Мое детство и юность связаны с историческим местом – городком писателей Переделкино, где мой отец получил дачу в 1937 году, вскоре после выхода в свет романа «Одиночество». Сейчас это улица Серафимовича № 19. Нашими ближайшими соседями были известные писатели – Леонов, Катаев, Инбер, Нилин, Погодин, Федин, Кассиль, Пастернак, Фадеев. Позже, когда после войны писательский поселок расширился, к нему присоединились Паустовские, Штейны, Гринберги, Арбузовы. Все это были добрые знакомые или друзья моих родителей. Вслед за ними здесь осело целое племя выдающихся поэтов современности: Евтушенко, Вознесенский, Окуджава, Тарковский, Светлов. За ними Переделкино освоили драматурги: Рощин, Эдлис, Шток.
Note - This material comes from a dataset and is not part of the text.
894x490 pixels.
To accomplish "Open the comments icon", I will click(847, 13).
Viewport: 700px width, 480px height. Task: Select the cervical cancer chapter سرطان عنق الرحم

Дачу мы делили с Леонидом Соболевым. Нижняя половина дачи принадлежала нам, верхнюю занимал Леонид Соболев со своей женой Ольгой Иоанновной. Соболевы бывали на даче редко. Наша семья поселилась здесь основательно. Моя бабушка родилась и выросла на окраине Костромы, и для нее деревенская жизнь была привычной. Отец, связанный корнями с землей, предпочитал большую часть времени проводить на даче, а последние годы жил в Переделкино безвыездно. Он был страстным садоводом, и мы заложили сад, разбили цветник, обзавелись огородом. В те годы не было технических средств, чтобы пересаживать с места на место большие деревья, как в какой-нибудь волшебной сказке, однако наши скромные саженцы быстро разрослись и некогда пустой участок преобразился до неузнаваемости. У нас в саду было буйство сирени, жасмина, флоксов, вдоль забора росли розовая и белая спирея, золотые шары. Поднимались яблони, вишни, сливы. Все это цвело, благоухало и плодоносило.
* * *
Во времена моего детства Переделкино было романтическим уголком. Проточный пруд в бывшем имении Самарина, известного помещика-славянофила, филантропа и покровителя искусств, окруженный старыми ветлами, был водоемом с чистой прозрачной водой. Речка Сетунь, вытекая из запруды журчащим водопадом, причудливо извиваясь в зарослях ивняка, огибала кладбищенский холм и говорливо и полноводно разливалась под мостом по дороге на станцию. А с «Неясной поляны» перед дачей Пастернака, тогда еще не застроенной богатыми коттеджами, открывался поэтический вид на холмы, увенчанные церковью и теми самыми соснами, под которыми впоследствии похоронят поэта. Лес, это бесценное сокровище, доставшееся Переделкину от старого заказника, простирался от писательских дач до ближайших станций Киевской железной дороги – Мичуринец и Внуково. Частично этот лес был рукотворным, насаженным, как говорят, при Иване Грозном. Возможно так оно и есть, поскольку имение бояр Колычевых, состоявших в родстве с Малютой Скуратовым, до сих пор сохранилось возле церкви и служит, как известно, резиденцией церковным патриархам. Переделкинский лес отличался необыкновенным разнообразием – березовые, будто прозрачные, рощи сменялись темными еловыми дебрями, в которых порой угадывались ряды стародавних посадок. Изредка попадались участки липы, осины, дубовые дубравы. Вековые сосны, буквально наперечет промаркированные лесничеством, находились под защитой закона, и получить разрешение на вырубку сосны в 30-е годы, когда строились литфондовские дачи, было делом очень нелегким, да и лесоруба для такого кощунства найти было непросто – никому не хотелось брать на душу грех. В те времена деньги еще не были всесильны. Эти сосны поистине были украшением Переделкина – стоя где-нибудь на опушке, они разрастались на солнце и, покачиваясь под ветром, напоминали итальянские пинии своими шарообразными вершинами. А корабельные сосны стояли прямо, как солдаты в строю. Они воспеты, эти сосны нашего детства и юности, в стихах и в прозе и теперь уже бессмертны, и никакой топор им не страшен.